Quoted passage:
Egyptian Aspirin
There's nothing like assuming in advance what it is that you are wanting to prove: people do it all the time and it is one of the more common logical fallacies. Yet at the same time it can be a most useful tool and sometimes an inevitable one.
Jackie Campbell of the KNH Centre for Biomedical Egyptology at the University of Manchester found herself forced to adopt this method in her recent study of Egyptian pharmacology.
Despite the fact that Egyptian hieroglyphics have been readable for over two hundred years, only the most common words are understood and there are many more which are still completely unknown - which is why you will sometimes find statements like "Pharaoh wore his pgt crown" (that is a purely imaginary example, by the way) because the poor translator does not have a clue what "pgt" means. It might be a colour, a precious material, a political term, or it might even have some esoteric ritual significance.
The fact is that our knowledge of ancient Egyptian is based first on comparison with modern Coptic which, while useful, has its limitations. If you think of someone trying to understand Anglo-Saxon by comparing it with modern English, I think you will get the idea.

Given data:
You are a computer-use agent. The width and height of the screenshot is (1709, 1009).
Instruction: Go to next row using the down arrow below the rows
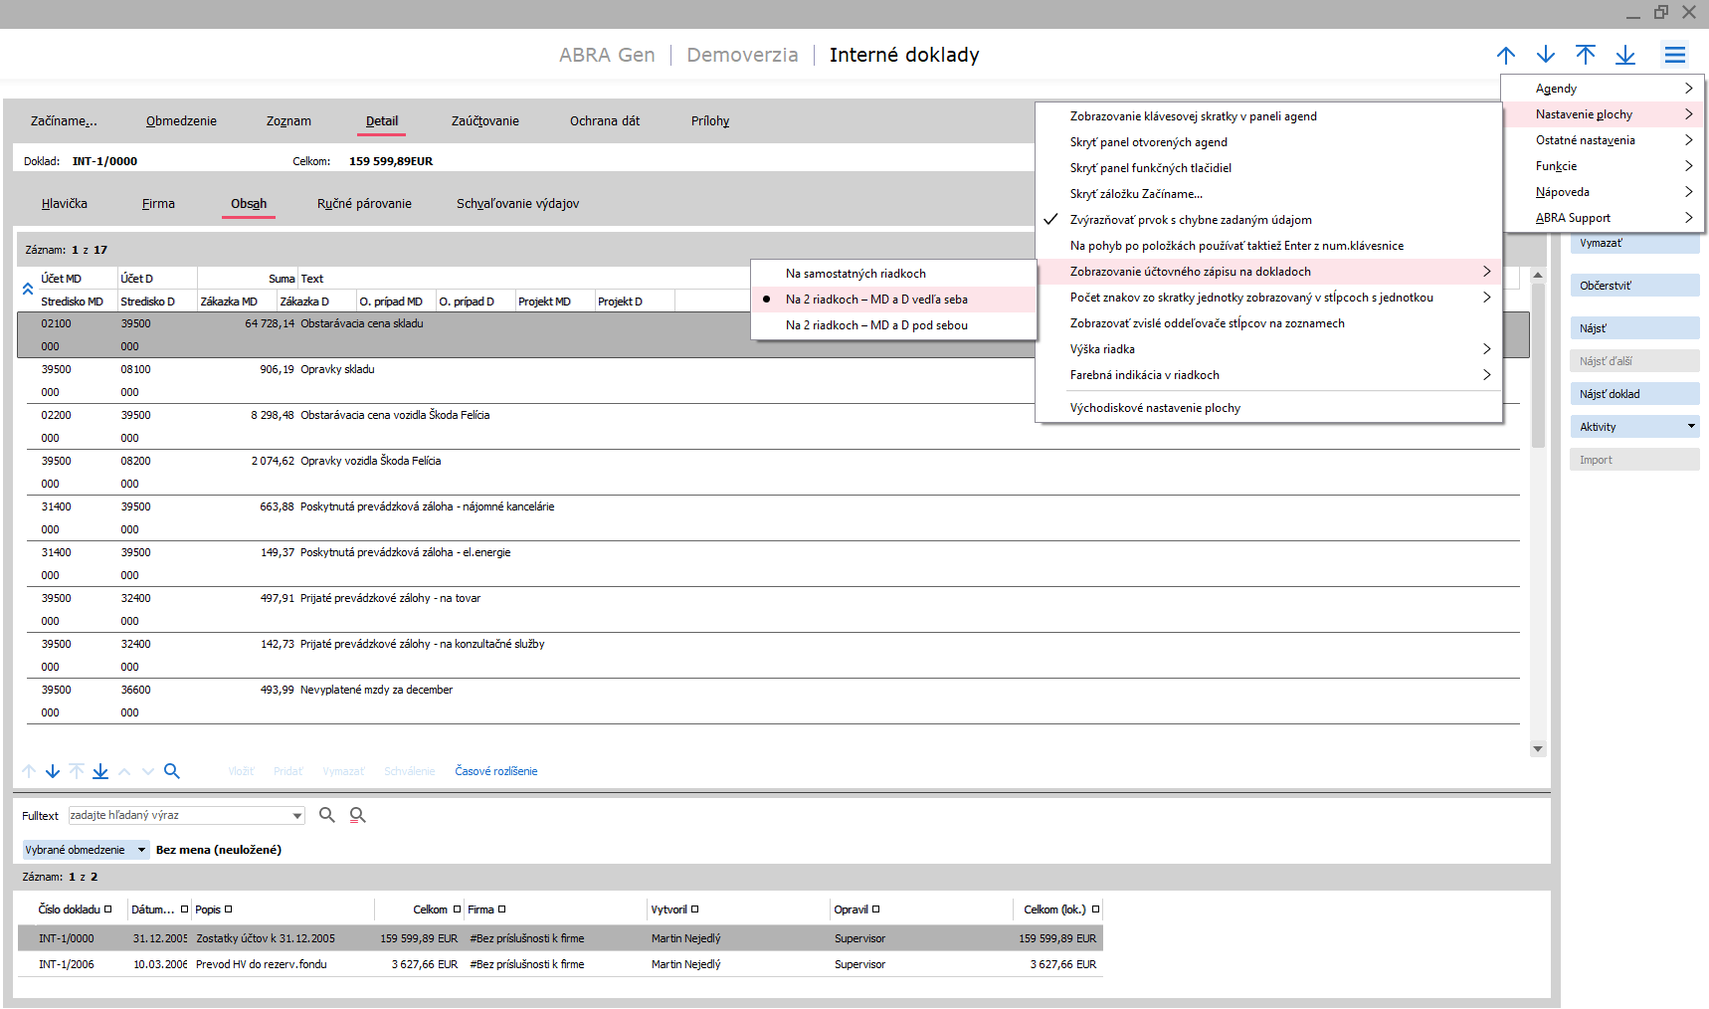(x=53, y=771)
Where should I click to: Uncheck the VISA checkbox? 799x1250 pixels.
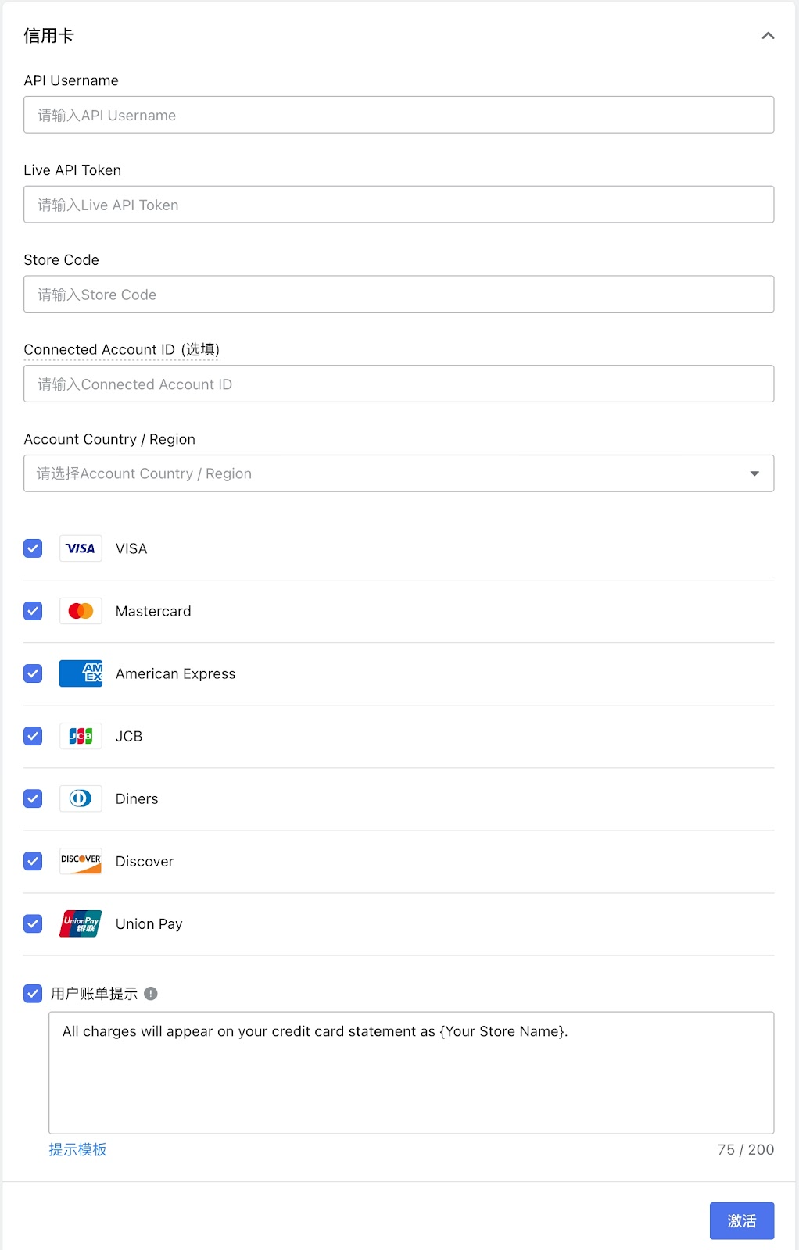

Tasks to perform:
1. Reproduce the Egyptian Aspirin passage from "Egyptian Aspirin" up to and including "of Egyptian pharmacology.".
2. In the Egyptian Aspirin passage, what is the first basis of our knowledge of ancient Egyptian?
The lines have no connection to the text.

Solutions to the tasks:
1.
Egyptian Aspirin
There's nothing like assuming in advance what it is that you are wanting to prove: people do it all the time and it is one of the more common logical fallacies. Yet at the same time it can be a most useful tool and sometimes an inevitable one.
Jackie Campbell of the KNH Centre for Biomedical Egyptology at the University of Manchester found herself forced to adopt this method in her recent study of Egyptian pharmacology.

2. Comparison with modern Coptic.